The smoke from the California and Oregon fires made most of the mountain views hazy, but a lucky change of wind and some slight rain the day before we headed to Grand Teton National Park changed all that. The Tetons are magnificent, seemingly rising straight up from a grassy valley to the sky itself. This year, with a western drought, we really had to look for ice and snow at the very peaks, and only a couple of permanent (so far) glaciers showed signs of ice. That was also true of the heights around Yellowstone National Park, which adjoins the northern boundary of the Grand Tetons. The steam rising from many spots in Yellowstone – not just Old Faithful, but many others spread over tens of miles of territory – was awe-inspiring. If that huge, dormant volcano known as Yellowstone Park ever erupts, we are all in trouble! Ralph and I had obtained National Park passes before we left home; otherwise, there would have been an entry fee of $35 each time we went in or out. My one-year pass was no cost, something that is available to any veteran and covers everybody in your car. But the view and the experience would have been well worth even the full price; if you have the chance to visit Wyoming, then by all means go!
After the parks, we drove through Montana and Idaho, headed to another visit with cousins (a niece and her four children) whom I hadn’t seen since she was about ten. Along the way, we passed an interesting sight on the Madison River a few miles west of Yellowstone. About sixty years ago, there was an earthquake that caused an avalanche in one of the defiles carved by the river, and the avalanche in turn made a natural dam and created “Quake Lake.” There were campers along the riverbank that day, many of whom tragically never made it out. A few months later, the Corps of Engineers dug a channel to prevent the lake from rising any farther, and eventually (a time measured in centuries rather than years) the defile will re-emerge, and the lake disappear. Not nearly as well known as Yellowstone or the Grand Tetons, it is still a sight to see and to think about. How fleeting is this life we all lead, given the occasional caprices of nature all around us!

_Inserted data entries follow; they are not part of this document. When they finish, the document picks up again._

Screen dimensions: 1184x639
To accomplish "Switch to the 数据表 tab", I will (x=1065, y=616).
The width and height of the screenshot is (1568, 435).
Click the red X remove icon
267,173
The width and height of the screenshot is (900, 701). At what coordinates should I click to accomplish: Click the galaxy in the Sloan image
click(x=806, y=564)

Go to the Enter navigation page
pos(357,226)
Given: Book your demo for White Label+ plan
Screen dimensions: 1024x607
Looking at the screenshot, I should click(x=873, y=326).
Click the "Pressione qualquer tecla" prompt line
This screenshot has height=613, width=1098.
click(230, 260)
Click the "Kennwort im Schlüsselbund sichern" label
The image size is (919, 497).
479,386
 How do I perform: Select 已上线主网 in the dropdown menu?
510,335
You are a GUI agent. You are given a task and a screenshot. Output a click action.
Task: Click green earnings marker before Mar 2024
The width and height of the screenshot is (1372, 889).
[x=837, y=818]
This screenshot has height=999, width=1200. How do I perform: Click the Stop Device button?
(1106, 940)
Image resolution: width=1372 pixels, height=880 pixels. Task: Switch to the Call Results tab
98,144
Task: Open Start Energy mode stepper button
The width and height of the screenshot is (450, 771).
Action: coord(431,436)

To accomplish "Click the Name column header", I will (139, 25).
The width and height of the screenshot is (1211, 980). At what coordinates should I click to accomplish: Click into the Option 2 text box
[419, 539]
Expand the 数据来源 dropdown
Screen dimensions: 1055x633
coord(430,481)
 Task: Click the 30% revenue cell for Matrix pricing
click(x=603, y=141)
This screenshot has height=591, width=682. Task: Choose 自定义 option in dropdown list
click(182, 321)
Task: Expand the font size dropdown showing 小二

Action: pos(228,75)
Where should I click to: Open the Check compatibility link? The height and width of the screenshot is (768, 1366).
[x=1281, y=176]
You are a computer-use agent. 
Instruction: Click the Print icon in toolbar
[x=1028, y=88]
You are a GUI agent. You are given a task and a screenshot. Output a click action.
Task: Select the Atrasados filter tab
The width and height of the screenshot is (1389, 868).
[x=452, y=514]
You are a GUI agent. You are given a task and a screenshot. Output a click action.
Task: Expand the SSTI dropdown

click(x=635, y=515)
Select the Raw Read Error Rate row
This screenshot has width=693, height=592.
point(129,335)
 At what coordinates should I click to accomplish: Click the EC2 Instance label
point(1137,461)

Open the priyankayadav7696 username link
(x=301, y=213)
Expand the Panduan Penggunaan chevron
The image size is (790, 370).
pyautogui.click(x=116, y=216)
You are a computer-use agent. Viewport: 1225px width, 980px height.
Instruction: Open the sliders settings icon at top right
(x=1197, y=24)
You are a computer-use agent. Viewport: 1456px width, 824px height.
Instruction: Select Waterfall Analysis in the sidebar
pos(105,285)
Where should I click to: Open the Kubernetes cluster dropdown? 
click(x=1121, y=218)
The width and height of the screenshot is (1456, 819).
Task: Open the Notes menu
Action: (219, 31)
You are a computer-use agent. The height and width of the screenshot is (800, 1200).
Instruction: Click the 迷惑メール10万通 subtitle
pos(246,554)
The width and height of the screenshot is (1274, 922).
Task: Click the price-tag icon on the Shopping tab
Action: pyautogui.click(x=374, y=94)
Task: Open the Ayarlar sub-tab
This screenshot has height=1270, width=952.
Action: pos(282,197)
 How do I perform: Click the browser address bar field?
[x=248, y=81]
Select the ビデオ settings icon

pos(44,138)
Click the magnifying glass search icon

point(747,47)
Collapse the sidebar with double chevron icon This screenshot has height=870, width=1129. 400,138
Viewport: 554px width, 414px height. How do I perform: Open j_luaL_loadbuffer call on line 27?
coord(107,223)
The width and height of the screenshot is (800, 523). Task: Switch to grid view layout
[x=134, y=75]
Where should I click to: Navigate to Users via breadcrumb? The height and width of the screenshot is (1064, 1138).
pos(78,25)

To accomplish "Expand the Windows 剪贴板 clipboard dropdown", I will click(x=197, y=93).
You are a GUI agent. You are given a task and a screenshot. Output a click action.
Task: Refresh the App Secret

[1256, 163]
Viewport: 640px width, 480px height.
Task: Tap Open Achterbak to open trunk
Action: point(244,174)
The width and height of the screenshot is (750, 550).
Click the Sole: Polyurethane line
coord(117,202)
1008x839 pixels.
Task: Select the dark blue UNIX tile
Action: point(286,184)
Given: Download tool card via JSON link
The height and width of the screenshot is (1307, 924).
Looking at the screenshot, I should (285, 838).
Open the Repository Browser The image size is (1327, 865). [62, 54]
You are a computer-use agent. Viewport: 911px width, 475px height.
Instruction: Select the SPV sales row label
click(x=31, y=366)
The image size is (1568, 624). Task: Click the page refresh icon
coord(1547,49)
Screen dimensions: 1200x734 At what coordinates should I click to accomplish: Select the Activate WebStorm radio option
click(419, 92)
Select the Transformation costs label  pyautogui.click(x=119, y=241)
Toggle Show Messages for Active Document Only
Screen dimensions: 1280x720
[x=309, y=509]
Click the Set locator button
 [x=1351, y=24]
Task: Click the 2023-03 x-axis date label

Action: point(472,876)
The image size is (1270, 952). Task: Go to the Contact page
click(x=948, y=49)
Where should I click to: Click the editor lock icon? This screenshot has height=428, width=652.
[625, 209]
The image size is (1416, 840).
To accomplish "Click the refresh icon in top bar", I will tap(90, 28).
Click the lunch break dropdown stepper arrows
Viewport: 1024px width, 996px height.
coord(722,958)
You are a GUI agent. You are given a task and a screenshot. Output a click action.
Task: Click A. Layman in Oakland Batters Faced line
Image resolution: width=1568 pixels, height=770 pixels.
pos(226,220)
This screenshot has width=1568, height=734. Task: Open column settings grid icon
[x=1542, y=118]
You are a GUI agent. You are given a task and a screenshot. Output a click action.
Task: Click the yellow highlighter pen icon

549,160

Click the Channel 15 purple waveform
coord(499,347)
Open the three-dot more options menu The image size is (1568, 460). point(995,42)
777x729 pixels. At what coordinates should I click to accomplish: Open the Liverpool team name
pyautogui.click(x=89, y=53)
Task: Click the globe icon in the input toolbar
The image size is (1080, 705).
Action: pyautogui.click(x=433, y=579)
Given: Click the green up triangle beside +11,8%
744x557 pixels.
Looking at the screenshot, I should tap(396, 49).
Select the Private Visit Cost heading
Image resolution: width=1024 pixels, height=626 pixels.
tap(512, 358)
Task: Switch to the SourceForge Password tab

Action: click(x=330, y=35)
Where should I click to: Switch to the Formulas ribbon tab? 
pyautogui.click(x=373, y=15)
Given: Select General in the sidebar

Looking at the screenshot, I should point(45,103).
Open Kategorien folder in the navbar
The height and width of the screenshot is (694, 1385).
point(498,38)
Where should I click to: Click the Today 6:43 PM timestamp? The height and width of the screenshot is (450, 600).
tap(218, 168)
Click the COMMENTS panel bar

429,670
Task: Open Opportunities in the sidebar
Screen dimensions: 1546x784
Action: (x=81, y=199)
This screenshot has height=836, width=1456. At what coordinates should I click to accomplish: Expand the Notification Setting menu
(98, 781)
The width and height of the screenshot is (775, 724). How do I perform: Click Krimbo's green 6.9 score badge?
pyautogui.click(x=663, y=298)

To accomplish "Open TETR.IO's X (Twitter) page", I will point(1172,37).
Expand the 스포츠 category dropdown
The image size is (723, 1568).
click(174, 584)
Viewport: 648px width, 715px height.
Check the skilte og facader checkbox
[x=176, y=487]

Next stop: the West Coast. Ralph will fly home from Seattle, but not until after a visit to Mount Ranier. Belle and I will continue southward along the Pacific coast from there, with stops in Portland and Mount Shasta for sure and eventually visiting another niece in the Los Angeles area. Halfway through my month-long trip, it is still very enjoyable, and Belle is expanding her skill set by staying calm (mostly) in everything from motels in the desert to multi-story elevator rides in big city hotels. So far, there have no accidents for any of us (knock on wood)!